Problem description
Only those lines in the data below from the line containing "Jakie firmy inwestują" through the line containing "Policing, justice and", both included, should be restated word for word.
⟨
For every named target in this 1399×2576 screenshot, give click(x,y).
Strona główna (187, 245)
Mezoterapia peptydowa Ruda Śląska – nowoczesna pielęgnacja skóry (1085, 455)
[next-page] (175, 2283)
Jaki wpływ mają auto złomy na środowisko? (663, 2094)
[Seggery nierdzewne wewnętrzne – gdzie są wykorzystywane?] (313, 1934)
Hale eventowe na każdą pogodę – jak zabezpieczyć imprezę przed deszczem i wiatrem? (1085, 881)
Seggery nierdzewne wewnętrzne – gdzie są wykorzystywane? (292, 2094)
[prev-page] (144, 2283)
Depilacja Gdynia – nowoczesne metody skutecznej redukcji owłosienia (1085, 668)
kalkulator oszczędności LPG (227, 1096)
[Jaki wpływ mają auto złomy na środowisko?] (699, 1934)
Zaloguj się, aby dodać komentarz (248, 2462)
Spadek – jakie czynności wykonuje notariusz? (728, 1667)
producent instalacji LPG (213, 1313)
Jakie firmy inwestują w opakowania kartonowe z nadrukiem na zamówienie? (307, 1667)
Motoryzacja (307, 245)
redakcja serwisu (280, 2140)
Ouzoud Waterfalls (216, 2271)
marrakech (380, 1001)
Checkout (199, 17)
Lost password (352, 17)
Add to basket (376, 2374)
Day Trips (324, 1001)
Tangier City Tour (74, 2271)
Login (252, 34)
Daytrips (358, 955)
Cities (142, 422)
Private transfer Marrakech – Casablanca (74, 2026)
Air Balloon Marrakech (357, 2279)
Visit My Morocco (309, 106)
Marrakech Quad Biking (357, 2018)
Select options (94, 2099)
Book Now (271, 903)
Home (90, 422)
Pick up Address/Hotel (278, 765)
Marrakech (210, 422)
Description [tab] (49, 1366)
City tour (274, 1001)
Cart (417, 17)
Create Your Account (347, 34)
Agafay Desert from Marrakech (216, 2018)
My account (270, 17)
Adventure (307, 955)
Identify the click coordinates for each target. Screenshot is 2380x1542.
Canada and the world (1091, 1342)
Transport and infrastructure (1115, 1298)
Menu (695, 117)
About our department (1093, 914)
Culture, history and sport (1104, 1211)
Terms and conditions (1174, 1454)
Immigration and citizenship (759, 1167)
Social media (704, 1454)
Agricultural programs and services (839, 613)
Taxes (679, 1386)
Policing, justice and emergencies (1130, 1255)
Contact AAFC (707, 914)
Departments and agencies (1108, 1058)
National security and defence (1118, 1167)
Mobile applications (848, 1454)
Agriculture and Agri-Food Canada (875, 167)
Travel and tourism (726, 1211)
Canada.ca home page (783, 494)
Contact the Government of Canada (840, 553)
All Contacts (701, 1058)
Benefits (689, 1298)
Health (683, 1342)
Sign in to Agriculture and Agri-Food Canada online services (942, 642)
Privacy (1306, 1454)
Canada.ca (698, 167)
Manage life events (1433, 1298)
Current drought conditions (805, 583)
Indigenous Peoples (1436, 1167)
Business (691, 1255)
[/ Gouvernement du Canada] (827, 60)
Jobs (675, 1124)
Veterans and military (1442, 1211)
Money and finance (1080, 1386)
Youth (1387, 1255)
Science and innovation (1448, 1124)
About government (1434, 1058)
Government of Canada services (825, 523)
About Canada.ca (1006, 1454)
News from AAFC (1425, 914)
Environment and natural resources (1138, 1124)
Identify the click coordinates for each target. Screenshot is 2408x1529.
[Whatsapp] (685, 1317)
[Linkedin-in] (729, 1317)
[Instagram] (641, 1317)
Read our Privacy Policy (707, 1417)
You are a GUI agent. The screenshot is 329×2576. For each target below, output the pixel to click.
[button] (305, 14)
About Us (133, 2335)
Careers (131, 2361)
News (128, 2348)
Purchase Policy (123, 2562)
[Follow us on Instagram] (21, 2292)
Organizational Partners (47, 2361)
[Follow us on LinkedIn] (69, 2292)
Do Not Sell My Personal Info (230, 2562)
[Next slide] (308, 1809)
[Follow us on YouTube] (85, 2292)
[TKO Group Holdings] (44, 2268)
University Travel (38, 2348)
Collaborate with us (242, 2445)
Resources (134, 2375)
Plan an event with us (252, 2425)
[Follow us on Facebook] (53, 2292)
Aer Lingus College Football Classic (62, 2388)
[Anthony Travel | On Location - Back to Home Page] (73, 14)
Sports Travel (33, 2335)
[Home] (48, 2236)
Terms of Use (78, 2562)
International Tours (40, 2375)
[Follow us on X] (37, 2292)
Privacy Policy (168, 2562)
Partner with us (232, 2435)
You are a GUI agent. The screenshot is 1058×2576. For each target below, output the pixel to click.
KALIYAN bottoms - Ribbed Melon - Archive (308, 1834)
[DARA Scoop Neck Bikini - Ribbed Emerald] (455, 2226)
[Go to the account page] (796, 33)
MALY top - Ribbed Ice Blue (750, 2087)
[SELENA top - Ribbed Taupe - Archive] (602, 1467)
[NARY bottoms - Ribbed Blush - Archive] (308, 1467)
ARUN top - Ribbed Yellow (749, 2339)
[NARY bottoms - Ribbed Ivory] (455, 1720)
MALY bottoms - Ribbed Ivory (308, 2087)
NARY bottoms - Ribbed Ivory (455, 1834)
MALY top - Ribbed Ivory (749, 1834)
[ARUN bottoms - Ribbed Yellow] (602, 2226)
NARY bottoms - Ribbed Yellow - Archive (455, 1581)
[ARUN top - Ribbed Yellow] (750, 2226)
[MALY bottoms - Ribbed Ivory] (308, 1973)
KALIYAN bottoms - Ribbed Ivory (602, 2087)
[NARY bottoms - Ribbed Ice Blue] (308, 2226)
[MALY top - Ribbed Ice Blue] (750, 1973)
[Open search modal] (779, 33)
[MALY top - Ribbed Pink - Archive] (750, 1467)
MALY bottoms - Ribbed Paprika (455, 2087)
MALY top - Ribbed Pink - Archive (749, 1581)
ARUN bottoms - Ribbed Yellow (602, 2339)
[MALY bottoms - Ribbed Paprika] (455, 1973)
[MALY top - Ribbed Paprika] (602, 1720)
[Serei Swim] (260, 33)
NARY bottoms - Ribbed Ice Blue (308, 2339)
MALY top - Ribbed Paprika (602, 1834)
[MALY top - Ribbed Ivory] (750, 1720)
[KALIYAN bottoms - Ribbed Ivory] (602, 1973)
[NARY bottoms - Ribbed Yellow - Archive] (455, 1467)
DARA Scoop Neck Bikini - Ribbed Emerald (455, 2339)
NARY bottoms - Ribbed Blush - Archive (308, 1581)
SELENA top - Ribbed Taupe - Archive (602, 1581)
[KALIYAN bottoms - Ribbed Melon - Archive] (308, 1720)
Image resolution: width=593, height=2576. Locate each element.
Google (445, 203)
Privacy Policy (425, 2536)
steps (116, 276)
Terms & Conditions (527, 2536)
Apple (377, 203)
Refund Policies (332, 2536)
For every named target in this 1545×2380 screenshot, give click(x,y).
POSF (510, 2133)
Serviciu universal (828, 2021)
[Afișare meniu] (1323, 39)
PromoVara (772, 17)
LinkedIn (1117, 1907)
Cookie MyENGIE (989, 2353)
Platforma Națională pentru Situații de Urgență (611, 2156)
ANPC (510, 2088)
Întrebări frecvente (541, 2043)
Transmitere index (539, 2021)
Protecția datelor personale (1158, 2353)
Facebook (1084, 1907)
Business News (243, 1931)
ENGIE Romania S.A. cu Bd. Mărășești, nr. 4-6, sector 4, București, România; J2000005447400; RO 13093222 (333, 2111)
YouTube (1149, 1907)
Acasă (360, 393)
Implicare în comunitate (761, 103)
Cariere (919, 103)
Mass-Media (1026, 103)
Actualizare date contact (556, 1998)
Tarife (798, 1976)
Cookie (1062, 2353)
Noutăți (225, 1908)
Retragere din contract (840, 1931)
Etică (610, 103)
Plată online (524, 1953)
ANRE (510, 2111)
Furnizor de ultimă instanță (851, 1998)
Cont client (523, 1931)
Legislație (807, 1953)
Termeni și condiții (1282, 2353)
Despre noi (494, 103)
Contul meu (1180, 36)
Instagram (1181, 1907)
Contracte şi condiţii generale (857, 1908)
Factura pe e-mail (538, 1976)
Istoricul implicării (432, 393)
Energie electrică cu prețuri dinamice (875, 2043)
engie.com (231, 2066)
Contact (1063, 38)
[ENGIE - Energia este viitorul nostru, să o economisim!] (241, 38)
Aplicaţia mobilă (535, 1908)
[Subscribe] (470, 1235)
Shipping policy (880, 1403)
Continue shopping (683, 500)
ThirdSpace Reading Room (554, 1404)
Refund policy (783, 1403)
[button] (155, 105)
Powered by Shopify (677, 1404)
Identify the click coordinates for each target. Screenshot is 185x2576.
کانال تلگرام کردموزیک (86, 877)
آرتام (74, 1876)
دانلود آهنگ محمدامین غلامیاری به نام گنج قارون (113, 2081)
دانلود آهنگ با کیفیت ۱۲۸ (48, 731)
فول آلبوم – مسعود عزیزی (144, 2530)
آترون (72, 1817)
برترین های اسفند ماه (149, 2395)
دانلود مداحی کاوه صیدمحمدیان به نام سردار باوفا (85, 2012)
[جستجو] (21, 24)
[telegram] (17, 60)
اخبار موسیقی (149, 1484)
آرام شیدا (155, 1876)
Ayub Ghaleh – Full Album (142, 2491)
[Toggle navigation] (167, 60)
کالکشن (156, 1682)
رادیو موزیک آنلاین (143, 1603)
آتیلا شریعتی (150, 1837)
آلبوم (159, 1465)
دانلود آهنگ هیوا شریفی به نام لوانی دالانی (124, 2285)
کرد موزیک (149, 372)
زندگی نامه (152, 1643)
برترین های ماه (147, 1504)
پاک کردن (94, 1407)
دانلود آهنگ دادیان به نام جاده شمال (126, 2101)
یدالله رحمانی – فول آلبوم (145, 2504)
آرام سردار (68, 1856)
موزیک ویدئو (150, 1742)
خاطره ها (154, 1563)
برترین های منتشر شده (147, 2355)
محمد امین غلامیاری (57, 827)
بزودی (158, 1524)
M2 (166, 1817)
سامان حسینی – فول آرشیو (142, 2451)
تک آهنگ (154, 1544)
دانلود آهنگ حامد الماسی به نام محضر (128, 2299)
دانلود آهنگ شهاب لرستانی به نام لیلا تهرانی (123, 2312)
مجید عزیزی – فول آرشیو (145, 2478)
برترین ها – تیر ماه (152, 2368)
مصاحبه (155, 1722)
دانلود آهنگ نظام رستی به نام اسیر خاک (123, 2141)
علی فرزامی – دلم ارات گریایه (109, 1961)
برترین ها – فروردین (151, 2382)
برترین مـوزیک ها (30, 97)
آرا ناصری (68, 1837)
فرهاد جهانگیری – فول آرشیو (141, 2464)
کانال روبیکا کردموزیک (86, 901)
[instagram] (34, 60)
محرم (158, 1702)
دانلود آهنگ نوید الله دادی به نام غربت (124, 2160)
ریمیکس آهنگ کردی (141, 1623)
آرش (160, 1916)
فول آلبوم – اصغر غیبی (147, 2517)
⟩
Written response
Jakie firmy inwestują w opakowania kartonowe z nadrukiem na zamówienie? (307, 1667)
Motoryzacja (307, 245)
redakcja serwisu (280, 2140)
Ouzoud Waterfalls (216, 2271)
marrakech (380, 1001)
Checkout (199, 17)
Lost password (352, 17)
Add to basket (376, 2374)
Day Trips (324, 1001)
Tangier City Tour (74, 2271)
Login (252, 34)
Daytrips (358, 955)
Cities (142, 422)
Private transfer Marrakech – Casablanca (74, 2026)
Air Balloon Marrakech (357, 2279)
Visit My Morocco (309, 106)
Marrakech Quad Biking (357, 2018)
Select options (94, 2099)
Book Now (271, 903)
Home (90, 422)
Pick up Address/Hotel (278, 765)
Marrakech (210, 422)
Description [tab] (49, 1366)
City tour (274, 1001)
Cart (417, 17)
Create Your Account (347, 34)
Agafay Desert from Marrakech (216, 2018)
My account (270, 17)
Adventure (307, 955)
Identify the click coordinates for each target. Screenshot is 2380x1542.
Canada and the world (1091, 1342)
Transport and infrastructure (1115, 1298)
Menu (695, 117)
About our department (1093, 914)
Culture, history and sport (1104, 1211)
Terms and conditions (1174, 1454)
Immigration and citizenship (759, 1167)
Social media (704, 1454)
Agricultural programs and services (839, 613)
Taxes (679, 1386)
Policing, justice and emergencies (1130, 1255)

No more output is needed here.